身近だったムシ


枕草子には、こんな一行がある。

八月ばかりになれば、「ちちよ。ちちよ。」とはかなげに鳴く。いみじうあはれなり。

鬼の子であるミノムシが、秋になれば帰ると言った親を思って「鳴く」というのだ。 ミノムシは鬼の子ではないし、実際には鳴かないけれど、秋の静けさの中でミノムシの気配を感じ取る感性が、 千年前の文章の中に確かに息づいている面白さがある。

驚いたのは、授業でこの部分を扱ったとき、ミノムシを知らない子がいたことだ。
昔に比べると、ミノムシの数は減っていて、見かけることが確かに少なくなった。
それでも、我が家のブルーベリーでは毎年のようにミノムシを見つける。

幼虫が身体の周りに衣服をまとうように生息しているミノムシは、もうそれだけで子どもの興味をそそるはずで、みな当たり前のように知っているものだと思っていた。

自然と乖離した生活を送っているんだな、ミノムシ知らずに大人になるのか、この子らの子どもの世代になったら、もっとムシのことを知らずに生きる人間が増えるのだな、と思って、念のため、我が家の末っ子に聞いたら
「ミノムシ?なんのこと?」と言われてしまった。

実物を見せたら、「ああ、それね」と言ってはいたけれど、馴染みがあるかと言われたら、やっぱり馴染みはないのだろう。

ムシ全般に言えることだが、ミノムシは本当に数が減っていると思う。
かつては、季節の風景の一部だった存在が、静かに姿を消しつつある。

ミノムシを見かける我が家の庭も、同じ状況にある。
庭で見つけるミノムシは、 蓑の先端に小さな穴が開いているものばかりだ。
寄生バチが内部の幼虫を食べ、成虫になって出ていった痕跡。
ミノムシの減少には、この寄生バチの影響が大きいと言われている。 寄生率が九割を超える地域もあるほどだという。

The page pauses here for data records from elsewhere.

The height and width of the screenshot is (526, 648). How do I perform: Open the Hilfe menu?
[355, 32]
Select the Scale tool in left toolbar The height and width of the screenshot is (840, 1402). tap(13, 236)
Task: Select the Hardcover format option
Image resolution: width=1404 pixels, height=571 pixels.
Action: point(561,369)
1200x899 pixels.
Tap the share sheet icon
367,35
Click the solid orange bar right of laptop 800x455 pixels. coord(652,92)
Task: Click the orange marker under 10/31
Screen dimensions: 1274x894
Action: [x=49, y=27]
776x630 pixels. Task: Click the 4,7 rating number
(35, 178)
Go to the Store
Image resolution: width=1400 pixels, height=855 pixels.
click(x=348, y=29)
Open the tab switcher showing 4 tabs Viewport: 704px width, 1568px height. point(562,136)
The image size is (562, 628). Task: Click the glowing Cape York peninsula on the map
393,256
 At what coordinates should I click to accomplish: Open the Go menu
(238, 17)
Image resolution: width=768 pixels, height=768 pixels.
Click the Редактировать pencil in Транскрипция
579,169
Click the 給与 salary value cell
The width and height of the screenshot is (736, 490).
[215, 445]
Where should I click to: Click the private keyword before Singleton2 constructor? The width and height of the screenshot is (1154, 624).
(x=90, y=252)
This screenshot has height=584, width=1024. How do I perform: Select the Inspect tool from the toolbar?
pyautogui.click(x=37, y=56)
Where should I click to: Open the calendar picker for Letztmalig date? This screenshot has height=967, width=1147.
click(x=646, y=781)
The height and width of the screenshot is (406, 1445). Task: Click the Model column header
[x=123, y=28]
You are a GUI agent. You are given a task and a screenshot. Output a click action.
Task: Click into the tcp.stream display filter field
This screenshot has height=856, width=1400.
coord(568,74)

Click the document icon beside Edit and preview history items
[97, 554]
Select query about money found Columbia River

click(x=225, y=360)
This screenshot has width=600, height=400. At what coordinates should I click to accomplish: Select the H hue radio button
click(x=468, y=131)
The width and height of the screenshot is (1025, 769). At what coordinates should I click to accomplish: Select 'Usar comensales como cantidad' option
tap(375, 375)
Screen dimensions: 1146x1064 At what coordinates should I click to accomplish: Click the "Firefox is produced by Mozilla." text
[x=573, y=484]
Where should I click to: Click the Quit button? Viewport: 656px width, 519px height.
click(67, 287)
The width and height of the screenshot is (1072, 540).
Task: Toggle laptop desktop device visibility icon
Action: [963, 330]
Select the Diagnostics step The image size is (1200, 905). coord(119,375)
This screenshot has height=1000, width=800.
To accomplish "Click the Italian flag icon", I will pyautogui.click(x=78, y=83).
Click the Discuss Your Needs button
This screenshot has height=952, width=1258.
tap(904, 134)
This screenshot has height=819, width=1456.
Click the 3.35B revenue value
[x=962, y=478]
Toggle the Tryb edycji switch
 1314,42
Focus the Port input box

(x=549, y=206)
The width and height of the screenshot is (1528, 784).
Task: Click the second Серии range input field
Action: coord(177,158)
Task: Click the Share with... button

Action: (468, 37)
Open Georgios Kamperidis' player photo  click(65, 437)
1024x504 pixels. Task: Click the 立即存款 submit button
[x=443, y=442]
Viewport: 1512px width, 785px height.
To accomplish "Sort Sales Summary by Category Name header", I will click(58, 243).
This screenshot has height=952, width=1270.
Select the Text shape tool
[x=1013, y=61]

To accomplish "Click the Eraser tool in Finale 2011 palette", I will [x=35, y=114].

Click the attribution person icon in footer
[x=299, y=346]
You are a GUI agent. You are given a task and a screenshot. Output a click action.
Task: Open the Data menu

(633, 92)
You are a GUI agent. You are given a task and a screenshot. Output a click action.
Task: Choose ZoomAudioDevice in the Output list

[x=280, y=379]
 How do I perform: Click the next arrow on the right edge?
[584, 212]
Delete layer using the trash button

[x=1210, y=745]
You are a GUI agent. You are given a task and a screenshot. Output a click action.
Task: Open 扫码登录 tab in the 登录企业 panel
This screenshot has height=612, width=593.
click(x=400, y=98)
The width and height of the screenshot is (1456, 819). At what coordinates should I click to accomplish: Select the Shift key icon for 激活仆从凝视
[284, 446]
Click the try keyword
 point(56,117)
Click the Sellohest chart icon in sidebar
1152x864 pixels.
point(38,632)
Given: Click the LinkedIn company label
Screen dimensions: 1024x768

それでも、ブルーベリーの木には毎年ミノムシが現れる。 寄生されても、すべてが死ぬわけではないのだ。 わずかに生き残った個体が、次の年へ命をつないでいる。 庭が、ミノムシにとっての小さな「生き残りの島」になっているのかもしれない。

枕草子のミノムシの静けさと、 現代の庭で見つけるミノムシの「穴の開いた蓑」。 千年の時間をまたいで、自然の中の小さな命の物語が、 重なって見える気がした。